J.Crew Becomes First National Retailer To Seek Bankruptcy Protection Since COVID-19 Outbreak

(AmericanPoliticalDaily.Com)- The coronavirus pandemic has dealt a serious blow to many businesses, especially in the retail industry.
On Monday, one large national retailer filed bankruptcy as a result.
J.Crew Group became the first major national retailer in the United States to file for bankruptcy protection after they were forced to close a number of their stores due to the pandemic. It has filed Chapter 11 proceedings in federal court in the Eastern District of Virginia.
The company did say, though, that it expects to remain in business and emerge profitable from bankruptcy. The company has a deal in place when some of its lenders to convert roughly $1.65 billion of their debt into equity in the company.
J.Crew started back in 1983, but didn’t open its first store until 1989, relying solely on catalogues before then. The company was bought in 2011 for $3 billion, and then began growing rapidly to open new stores. Since that time, it nearly doubled the number of stores it had.
It also accumulated a lot of debt along the way. In 2010, before the deal was announced, it had roughly $50 million of long-term debt. As of February 1 of this year, it had $1.7 billion.

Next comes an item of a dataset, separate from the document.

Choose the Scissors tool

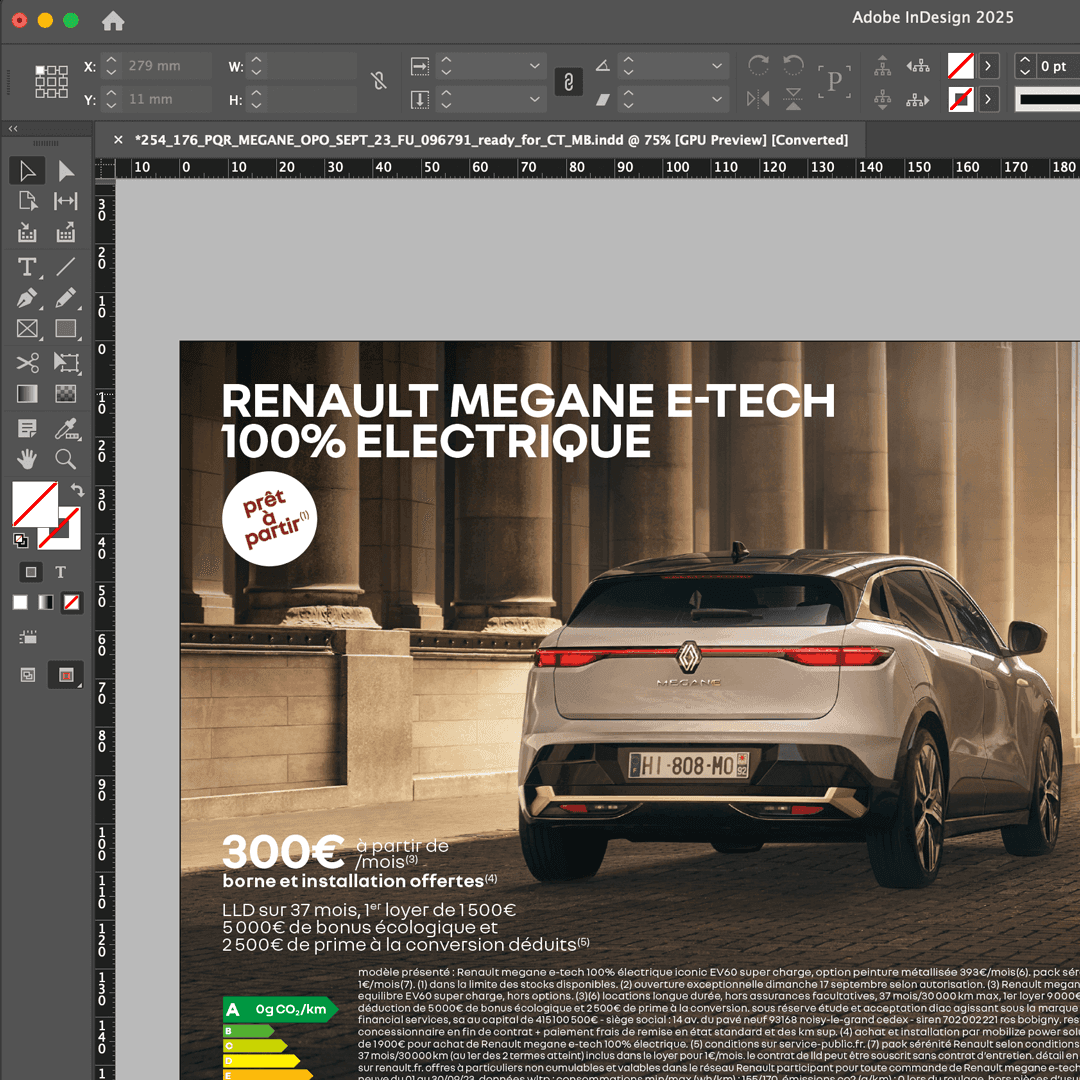pos(27,362)
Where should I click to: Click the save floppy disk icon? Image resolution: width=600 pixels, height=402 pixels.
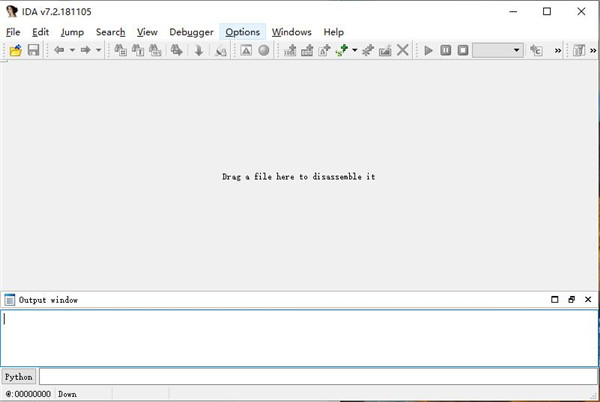click(33, 50)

In total, the company had roughly 14,500 employees about a year ago as of the latest company filing, with about 10,000 of those being part-time. They had nearly 500 stores split between their J.Crew, Madewell and J.Crew factory brands.
While the company’s sales grew 2% overall last year, to $2.5 billion total, it was a lopsided split between brands. J.Crew sales actually fell 1% while Madewell grew 10%.
That’s something that Reshmi Basu, who works for Debtwire as a retail bankruptcy expert, said was supposed to vault the company forward. He said:
“Madewell was supposed to be the saving grace. This is an asset that lenders were fighting over for years. But no one wants to do an IPO right now, especially a retail IPO. COVID-19 upturned everything.”
In fact, a lot of the company’s financials were showing the possibility for a nice turnaround before the coronavirus hit. While the company had net losses of $78.8 million in its most recent fiscal year, that was a big improvement over the $120 million it lost the year before.
And its adjusted earnings before factoring in interest and taxes were $250.7 million, almost double the $112.8 million from the year before. Once the pandemic hit, though, stores were forced to close and plans got derailed almost overnight.
Still, J.Crew’s CEO, Jan Singer, believes the company has bright things ahead of it.
“We will continue all day-to-day operations,” she said in a statement.
“As we look to re-open our stores as quickly and safely as possible, this comprehensive financial restructuring should enable our business and brands to thrive for years to come.”
J.Crew may be the first national retailer to be forced to seek bankruptcy protection as a result of COVID-19, but it’s unfortunately probably not the last.